GridPop.id - Mahkamah Agung (MA) yang menolak peninjauan kembali (PK) Baiq Nuril dalam kasus perekaman ilegal.
Presiden Joko Widodo enggan mengomentari putusan tersebut.
"Saya tidak ingin komentari apa yang sudah diputuskan mahkamah karena itu pada domain wilayahnya yudikatif," kata Jokowi di Bandara Sam Ratulangi, Manado, Sulawesi Utara, Jumat (5/7/2019).
Namun, Jokowi berjanji menggunakan kewenangannya apabila Baiq Nuril mengajukan grasi atau amnesti yang merupakan kewenangan Kepala Negara.
"Nah nanti kalau sudah masuk ke saya, di wilayah saya, akan saya gunakan kewenangan yang saya miliki."
"Saya akan bicarakan dulu dengan Menkumham, Jaksa Agung, Menko Polhukam, apakah amnesti atau yang lainnya," kata dia.
Jokowi mengatakan, sejak kasus ini mencuat, perhatiannya tidak pernah berkurang. Kendati demikian, ia menghormati putusan MA.
Adapun MA menolak PK Baiq Nuril dalam kasus perekaman ilegal sehingga tetap dihukum 6 bulan penjara dan denda Rp 500 juta.
Organisasi masyarakat sipil pun meminta Jokowi segera memberikan amnesti atau pengampunan kepada Nuril.
"Posisi kami kecewa dan berharap putusan hakim, khususnya kasasi dan PK (peninjauan kembali) ini, tidak jadi preseden yang membuat korban takut bersuara. Lalu kami desak Presiden Jokowi untuk berikan amnesti," ujar penggagas petisi #SaveIbuNuril dari Institut for Criminal Justice Forum ( ICJR) Erasmus Napitupulu kepada Kompas.com, Jumat (5/7/2019).
Menurut Erasmus, mekanisme teknis membatalkan eksekusi atau menghapus hukuman diserahkan kepada Presiden.
Putusan PK tersebut pun dianggap mengecewakan.
Ia mengatakan, pihak Baiq Nuril sempat memberikan surat ke Presiden Jokowi pada 19 November 2018.
Koalisi Save Ibu Baiq Nuril berkunjung ke Kantor Staf Presiden dan memberikan surat kepada Presiden.
"Surat tersebut berisi permintaan pemberian amnesti oleh Presiden kepada Nuril," ucap dia.
Baca Juga: Orang Tua Pelaku Pernikahan Sedarah Coret Kedua Anaknya dari KK: Jika Bisa, Tenggelamkan!
Presiden merespons permintaan ini dengan meminta Nuril untuk mengajukan grasi jika PK ditolak MA.

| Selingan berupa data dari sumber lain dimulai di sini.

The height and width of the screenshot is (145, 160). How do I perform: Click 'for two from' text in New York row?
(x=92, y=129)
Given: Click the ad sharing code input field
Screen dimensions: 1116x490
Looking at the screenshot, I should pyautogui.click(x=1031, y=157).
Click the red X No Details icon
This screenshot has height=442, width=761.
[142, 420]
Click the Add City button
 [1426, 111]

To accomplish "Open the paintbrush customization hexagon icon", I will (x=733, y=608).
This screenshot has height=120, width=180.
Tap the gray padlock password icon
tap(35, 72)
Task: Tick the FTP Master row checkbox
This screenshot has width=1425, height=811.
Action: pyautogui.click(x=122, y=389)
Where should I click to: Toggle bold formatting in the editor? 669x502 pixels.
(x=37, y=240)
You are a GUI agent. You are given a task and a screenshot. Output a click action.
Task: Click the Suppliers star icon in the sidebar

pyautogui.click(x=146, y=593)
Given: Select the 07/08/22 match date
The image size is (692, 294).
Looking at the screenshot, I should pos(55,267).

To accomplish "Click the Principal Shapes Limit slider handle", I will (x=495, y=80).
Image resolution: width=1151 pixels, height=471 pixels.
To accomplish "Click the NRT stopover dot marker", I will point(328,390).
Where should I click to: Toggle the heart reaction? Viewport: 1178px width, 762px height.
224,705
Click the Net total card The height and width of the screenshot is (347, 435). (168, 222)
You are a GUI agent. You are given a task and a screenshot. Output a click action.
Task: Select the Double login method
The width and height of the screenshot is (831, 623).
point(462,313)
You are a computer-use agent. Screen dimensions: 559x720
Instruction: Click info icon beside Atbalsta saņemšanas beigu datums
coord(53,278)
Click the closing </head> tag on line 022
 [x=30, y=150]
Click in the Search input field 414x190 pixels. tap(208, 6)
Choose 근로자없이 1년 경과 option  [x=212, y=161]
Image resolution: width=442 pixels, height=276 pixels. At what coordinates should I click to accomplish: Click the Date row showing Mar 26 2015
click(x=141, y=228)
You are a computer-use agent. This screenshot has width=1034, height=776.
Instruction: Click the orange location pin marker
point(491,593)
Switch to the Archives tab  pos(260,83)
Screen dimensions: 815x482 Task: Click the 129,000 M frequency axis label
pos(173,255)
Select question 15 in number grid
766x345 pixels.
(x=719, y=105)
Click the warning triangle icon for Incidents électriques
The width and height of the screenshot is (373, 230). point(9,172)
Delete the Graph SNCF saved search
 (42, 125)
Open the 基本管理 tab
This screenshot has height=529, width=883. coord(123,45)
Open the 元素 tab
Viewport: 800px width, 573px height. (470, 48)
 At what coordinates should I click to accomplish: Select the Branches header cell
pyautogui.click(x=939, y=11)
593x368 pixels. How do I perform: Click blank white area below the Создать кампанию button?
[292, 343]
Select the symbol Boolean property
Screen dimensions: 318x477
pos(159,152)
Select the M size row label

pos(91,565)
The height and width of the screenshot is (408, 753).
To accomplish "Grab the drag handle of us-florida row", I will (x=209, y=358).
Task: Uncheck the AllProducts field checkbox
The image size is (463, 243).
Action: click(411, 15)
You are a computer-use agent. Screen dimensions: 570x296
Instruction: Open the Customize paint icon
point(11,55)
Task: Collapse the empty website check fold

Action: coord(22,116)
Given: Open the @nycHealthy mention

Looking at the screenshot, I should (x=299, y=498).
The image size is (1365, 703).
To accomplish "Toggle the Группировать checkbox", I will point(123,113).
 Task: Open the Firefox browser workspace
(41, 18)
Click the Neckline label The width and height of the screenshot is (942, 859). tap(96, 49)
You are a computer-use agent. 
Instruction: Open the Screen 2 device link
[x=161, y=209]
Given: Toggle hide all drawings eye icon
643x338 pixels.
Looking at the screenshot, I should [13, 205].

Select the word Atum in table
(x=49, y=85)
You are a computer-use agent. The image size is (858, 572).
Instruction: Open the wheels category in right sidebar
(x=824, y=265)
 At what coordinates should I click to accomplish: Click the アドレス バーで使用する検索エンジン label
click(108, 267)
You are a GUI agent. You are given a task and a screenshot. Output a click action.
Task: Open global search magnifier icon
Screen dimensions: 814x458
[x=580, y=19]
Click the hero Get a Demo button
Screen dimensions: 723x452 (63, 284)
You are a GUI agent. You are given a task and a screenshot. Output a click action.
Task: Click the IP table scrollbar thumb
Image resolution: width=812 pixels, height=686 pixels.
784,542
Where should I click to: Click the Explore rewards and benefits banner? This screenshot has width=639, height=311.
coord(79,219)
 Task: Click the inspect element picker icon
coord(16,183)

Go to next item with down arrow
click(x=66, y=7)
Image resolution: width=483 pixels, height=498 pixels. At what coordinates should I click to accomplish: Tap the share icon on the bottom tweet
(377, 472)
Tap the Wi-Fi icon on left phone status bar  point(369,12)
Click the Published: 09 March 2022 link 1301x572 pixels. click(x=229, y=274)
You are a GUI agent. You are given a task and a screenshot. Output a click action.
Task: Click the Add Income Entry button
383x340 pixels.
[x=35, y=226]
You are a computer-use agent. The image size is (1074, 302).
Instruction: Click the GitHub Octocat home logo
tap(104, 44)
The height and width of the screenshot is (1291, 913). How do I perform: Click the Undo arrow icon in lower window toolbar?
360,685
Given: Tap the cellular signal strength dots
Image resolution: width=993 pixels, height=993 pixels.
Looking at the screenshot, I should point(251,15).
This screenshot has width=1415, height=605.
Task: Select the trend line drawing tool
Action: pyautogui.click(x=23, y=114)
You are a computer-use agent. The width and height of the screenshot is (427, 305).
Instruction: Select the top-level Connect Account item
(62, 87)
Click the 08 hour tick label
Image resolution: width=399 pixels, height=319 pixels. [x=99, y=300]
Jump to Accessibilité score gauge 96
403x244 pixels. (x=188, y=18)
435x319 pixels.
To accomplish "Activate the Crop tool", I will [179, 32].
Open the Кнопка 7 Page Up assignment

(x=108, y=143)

Kasus ini bermula saat Baiq Nuril menerima telepon dari Kepsek M pada 2012.
Dalam perbincangan itu, Kepsek M menceritakan tentang hubungan badannya dengan seorang wanita yang juga dikenal Nuril.
Karena merasa dilecehkan, Nuril merekam perbincangan tersebut.
Pada 2015, rekaman itu beredar luas di masyarakat Mataram dan membuat Kepsek M geram.
Kepsek lalu melaporkan Nuril ke polisi karena merekam dan menyebar rekaman tersebut.
MA lewat putusan kasasi pada 26 September 2018 menghukum Baiq Nuril 6 bulan penjara dan denda Rp 500 juta subsider tiga bulan kurungan.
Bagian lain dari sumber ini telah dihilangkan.